Washing - Use warm water and a mild cleanser, 1x or 2x per day to remove excessive oil and excessive dead skin cells.  Choose cleansers that contain either benzoyl peroxide or salicylic acid.   
However, avoid abrasive cleansers, and washing too frequently, and with too much friction against the skin.  Doing this can actually trigger acne.  After exercise, take a shower to remove excessive oil.  But, again, be gentle in washing acne-prone areas.  


Antibiotics are either topical (directly applied to the skin), or may be taken orally. Typically, mild to moderate acne may be treated with topical antibiotics. Moderate to severe acne is treated with oral antibiotics. Dosages are adjusted from higher doses and then reduced over time. Side effects to oral antibiotics include sensitivity to light and gastrointestinal discomfort. In the case of topical antibiotics, skin dryness and irritation may occur.

Creams and lotions
Creams and lotions may contain benzoyl peroxide, salicylic acid, anti-biotics, lactic acid, sulphur, resorcinol, etc. These topical medications may be suitable by themselves for mild acne, or may be used in combination with oral antibiotics (which may need to be taken for several months).  For example, Vitamin A derivatives (retinoids) are effective acne medication, which works by either unplugging comeodones or by reducing the likelihood of getting future comeodones.  By first unclogging pores, this medication is often effective when used with other topical, prescription medication to treat acne.   

Hormone therapy
Women with acne may be prescribed prescription birth control medication by their doctor. These have been shown to reduce acne outbreaks, but may carry side effects.  Other female hormone medications may also be prescribed, so that male hormones' (e.g. testosterone) affects are reduced, thus decreasing the likelihood of outbreaks.

More serious acne may require isotretinoin, which is heavily regulated by the Food and Drug Administration, and carries potentially severe side affects. While all pregnant women or potentially pregnant women should talk about their pregnancies and possible drug complications, this is especially important with isotretinoin, as there are is a significantly increased likelihood of birth defects.  

Oral medications
A variety of medications may be taken orally to treat acne. These can include antibiotics, oral contraceptives, and isotretinoin that are prescribed when topical treatments do not work. Oral antibiotics may initially be started at a higher dosage, but then reduced as symptoms subside. Low doses of antibiotics may be prescribed for months at a time. However, oral contraceptives may also be prescribed, to treat symptoms of abnormal hormonal patterns that might be causing acne.

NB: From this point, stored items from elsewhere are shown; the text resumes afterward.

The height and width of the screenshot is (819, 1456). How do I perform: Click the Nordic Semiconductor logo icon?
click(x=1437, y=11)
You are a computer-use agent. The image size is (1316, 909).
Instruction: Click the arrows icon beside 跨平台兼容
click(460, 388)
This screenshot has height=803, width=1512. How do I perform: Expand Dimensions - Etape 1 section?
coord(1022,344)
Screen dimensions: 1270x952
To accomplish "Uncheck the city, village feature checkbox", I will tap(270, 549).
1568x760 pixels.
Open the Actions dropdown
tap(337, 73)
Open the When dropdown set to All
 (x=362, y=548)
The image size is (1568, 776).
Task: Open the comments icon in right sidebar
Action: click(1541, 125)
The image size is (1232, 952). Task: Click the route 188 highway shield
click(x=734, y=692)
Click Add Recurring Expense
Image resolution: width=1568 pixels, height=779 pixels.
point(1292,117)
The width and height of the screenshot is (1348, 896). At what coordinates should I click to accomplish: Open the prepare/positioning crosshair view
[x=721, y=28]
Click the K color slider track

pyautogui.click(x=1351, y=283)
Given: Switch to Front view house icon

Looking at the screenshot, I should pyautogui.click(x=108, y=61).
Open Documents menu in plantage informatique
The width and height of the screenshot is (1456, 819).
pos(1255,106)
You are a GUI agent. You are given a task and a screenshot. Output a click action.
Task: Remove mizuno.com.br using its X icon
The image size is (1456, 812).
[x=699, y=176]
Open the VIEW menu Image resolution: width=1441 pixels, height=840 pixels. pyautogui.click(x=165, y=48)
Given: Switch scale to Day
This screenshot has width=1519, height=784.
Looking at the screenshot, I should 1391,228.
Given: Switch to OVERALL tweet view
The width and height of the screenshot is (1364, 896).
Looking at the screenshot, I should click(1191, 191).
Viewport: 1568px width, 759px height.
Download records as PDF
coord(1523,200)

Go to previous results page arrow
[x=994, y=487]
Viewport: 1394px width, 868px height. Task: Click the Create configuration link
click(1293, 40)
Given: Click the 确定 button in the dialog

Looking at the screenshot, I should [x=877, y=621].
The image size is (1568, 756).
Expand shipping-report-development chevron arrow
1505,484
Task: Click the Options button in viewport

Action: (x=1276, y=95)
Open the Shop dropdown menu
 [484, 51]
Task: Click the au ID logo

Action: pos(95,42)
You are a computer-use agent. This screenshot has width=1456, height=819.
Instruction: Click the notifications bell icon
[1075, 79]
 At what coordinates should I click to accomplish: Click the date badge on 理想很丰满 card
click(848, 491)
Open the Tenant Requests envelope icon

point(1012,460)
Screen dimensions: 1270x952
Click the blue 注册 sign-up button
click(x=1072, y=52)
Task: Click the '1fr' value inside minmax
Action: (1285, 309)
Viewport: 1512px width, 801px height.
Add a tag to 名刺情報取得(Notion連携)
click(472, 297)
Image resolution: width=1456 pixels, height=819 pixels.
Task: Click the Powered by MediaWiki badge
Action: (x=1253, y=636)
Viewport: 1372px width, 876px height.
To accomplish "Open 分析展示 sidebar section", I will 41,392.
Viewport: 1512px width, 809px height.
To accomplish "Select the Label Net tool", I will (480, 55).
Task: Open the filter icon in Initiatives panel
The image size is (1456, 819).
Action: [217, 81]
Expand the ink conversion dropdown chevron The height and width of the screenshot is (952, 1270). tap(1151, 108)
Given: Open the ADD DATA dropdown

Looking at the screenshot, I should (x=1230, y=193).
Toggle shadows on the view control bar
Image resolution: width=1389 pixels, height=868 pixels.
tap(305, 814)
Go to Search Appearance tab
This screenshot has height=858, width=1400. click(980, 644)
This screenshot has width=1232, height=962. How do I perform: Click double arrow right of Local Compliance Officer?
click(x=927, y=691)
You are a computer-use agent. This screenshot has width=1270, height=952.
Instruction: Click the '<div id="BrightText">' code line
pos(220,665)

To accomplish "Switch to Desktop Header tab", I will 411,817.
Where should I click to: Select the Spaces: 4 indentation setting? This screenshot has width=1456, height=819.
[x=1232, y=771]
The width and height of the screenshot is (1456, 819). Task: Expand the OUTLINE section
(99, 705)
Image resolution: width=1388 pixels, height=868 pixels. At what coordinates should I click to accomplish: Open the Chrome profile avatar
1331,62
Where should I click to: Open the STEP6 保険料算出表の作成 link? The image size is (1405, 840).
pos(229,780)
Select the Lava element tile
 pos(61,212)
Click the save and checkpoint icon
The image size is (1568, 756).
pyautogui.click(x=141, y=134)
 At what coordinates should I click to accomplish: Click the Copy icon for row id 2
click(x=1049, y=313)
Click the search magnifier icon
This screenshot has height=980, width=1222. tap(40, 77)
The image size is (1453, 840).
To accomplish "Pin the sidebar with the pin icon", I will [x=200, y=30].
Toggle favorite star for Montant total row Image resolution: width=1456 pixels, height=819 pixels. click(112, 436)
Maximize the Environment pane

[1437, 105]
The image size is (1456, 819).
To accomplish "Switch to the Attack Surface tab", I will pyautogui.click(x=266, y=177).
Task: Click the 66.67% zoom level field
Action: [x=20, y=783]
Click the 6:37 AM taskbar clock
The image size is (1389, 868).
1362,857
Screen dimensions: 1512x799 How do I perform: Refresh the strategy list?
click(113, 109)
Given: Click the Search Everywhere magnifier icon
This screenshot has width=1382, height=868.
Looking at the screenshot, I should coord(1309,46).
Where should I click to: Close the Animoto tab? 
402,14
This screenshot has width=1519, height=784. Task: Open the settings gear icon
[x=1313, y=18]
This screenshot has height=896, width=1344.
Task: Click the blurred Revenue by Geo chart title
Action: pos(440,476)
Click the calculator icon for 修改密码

Surgery and other treatments may be used for either controlling acne, or for treating scars.  

Controlling acne - Both chemical peels and microdermabrasion assist with acne itself. Chemical peels loosen blackheads. Microdermabrasion comedo extraction is a surgical procedure that removes blackheads and whiteheads with a sterile device.  And, drainage and surgical extraction of cysts is another acne surgery used to treat cysts in a sterile manner.  

Treating scars - Dermabrasion, fillers, light therapy, and laser resurfacing may also be useful to treat scarring. During dermabrasion, the top layer of the skin is removed with a rapidly moving wire brush.  A filling procedure take place when collagen or fat is injected over time to stretch out scars; however, this treatment needs to be repeated, as it provides only a temporary affect.  Intense light therapy and laser resurfacing work by removing the top layer of the skin, and by heating the underlying layer of the skin.  Intense light therapy is less traumatic for the skin, but requires more frequent treatment. These two treatments are helpful in encouraging new skin formation.

Acne treatment options are many and varied, whether it is simply through preventative techniques, over-the-counter cleansers, prescription medication, or surgical or other techniques. This usually means that most cases of acne can be resolved, although there is no actual cure. By listening to your doctor, and adopting new lifestyle behaviors, you can effectively reduce your outbreaks and the intensity of them.